Вот характерный пример из Гёте (Блох не говорит об этом стихотворении, но явно имеет в виду в том числе и его):
Wenn im Unendlichen dasselbe
Sich wiederholend ewig fließt,
Das tausendfältige Gewölbe
Sich kräftig in einander schließt;
Strömt Lebenslust aus allen Dingen,
Dem kleinsten wie dem größten Stern,
Und alles Drängen, alles Ringen
Ist ewige Ruh' in Gott dem Herrn[289].
Вот другое высказывание того же рода:
В духе человеческом, равно как и в универсуме, нет никакого верха и низа, у всех равные права, предъявляемые общему средоточию, которое проявляет таинственное свое бытие как раз через гармоничное отношение к нему всех частей[290].
Лукач же считает, что внутренняя диалектика «Фауста» сосредоточена на балансировании по лезвию ножа между добром и злом. Проблема, к которой приводят нас интерпретации Лукача и Блоха, касается нравственных импликаций художественной мысли Гёте. Доходил ли Гёте в своей «диалектичности» до признания позитивной роли зла в истории и вообще до концепции диалектической, «конструктивной» негативности?
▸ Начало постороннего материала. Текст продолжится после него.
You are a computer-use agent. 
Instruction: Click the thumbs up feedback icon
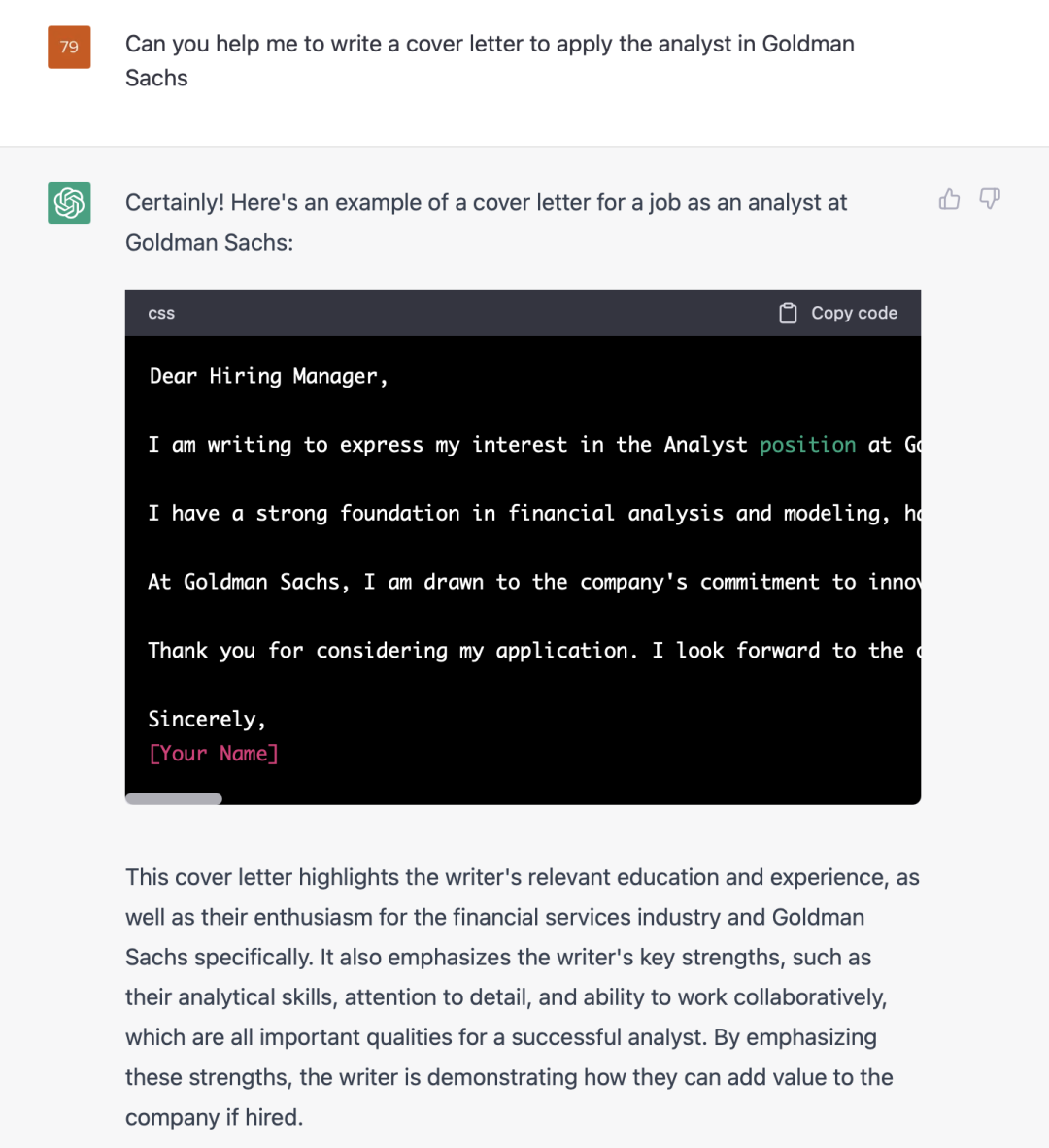(950, 199)
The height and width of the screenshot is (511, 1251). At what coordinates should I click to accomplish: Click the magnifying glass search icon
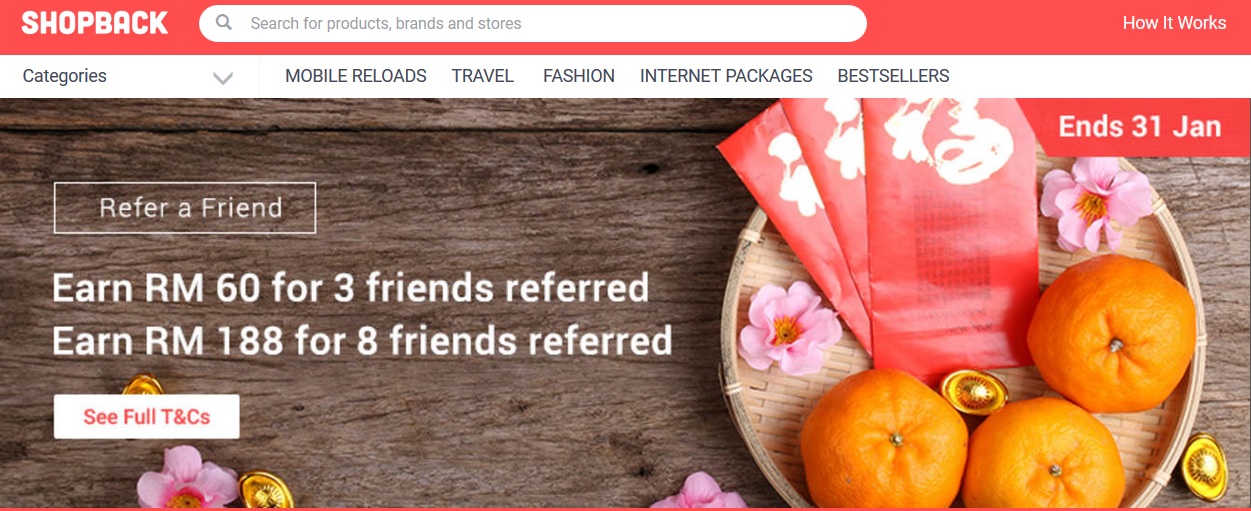pyautogui.click(x=225, y=23)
Вряд ли Гёте интересовался тонкостями спекулятивной мысли, об этом свидетельствует и его беседа с Гегелем, записанная Эккерманом, в которой Гёте саркастически отзывался о диалектическом искусстве[291]. Блох, в отличие от Лукача, полагает, что если у Гёте и была «диалектика», то это скорее диалектика в духе Спинозы и раннего Шеллинга, «старая» диалектика, с которой Гегель полемизировал и в «Науке логики», и в «Феноменологии духа»[292]:
Жизнь бога и божественное познавание… можно, конечно, провозгласить некоторой игрой любви с самой собой; однако эта идея опускается до назидательности и даже до пошлости, если при этом недостает серьезности, страдания, терпения и работы негативного (16).
Столь революционный настрой «олимпийцу» Гёте – с его нередко созерцательной политической позицией, стремлением встать «над схваткой» – был непонятен. Если Блох утверждает, что Гёте просто не до конца постиг Гегеля, то для Лукача философская мысль Гёте означает перерастание просвещенческого рационализма в диалектику.
Попутно надо заметить, что существо гётевской натурфилософии – непосредственное созерцание прафеномена, интуитивное постижение, узрение сущности как некой общей, не схватываемой в научных абстракциях основы явлений природы[293] – Блоху всегда было понятно. Его с самого начала привлекала идея феноменологической очевидности (по-видимому, под впечатлением от работ Гуссерля) – в письме к Эрнсту Маху 18-летний философ говорит о «принципе феноменальности» (действительность есть наглядность) как о «золотом правиле философии» (Br I, 20). Вместе с тем в системе Гегеля этот принцип абсолютного значения не имел.
Что же касается образа Мефистофеля, то тут также возможны различные точки зрения. Можно, например, считать, что Бог Гёте – это целиком позитивный Бог Спинозы, который не терпит в себе самом никакой негативности, для которого Мефистофель – лишь недоразумение. Гёте в разговоре с Эккерманом 2 марта 1831 г. заметил, что Мефистофеля нельзя рассматривать как демонический образ, поскольку он для этого чересчур негативен, в то время как демоническое часто кажется привлекательным. Оно, собственно, и было привлекательным у Гофмана, Клейста, Жан-Поля, а затем, после Нерваля (переводчика «Фауста» на французский язык), станет – у Бодлера и Лотреамона – формообразующим мотивом французской литературы.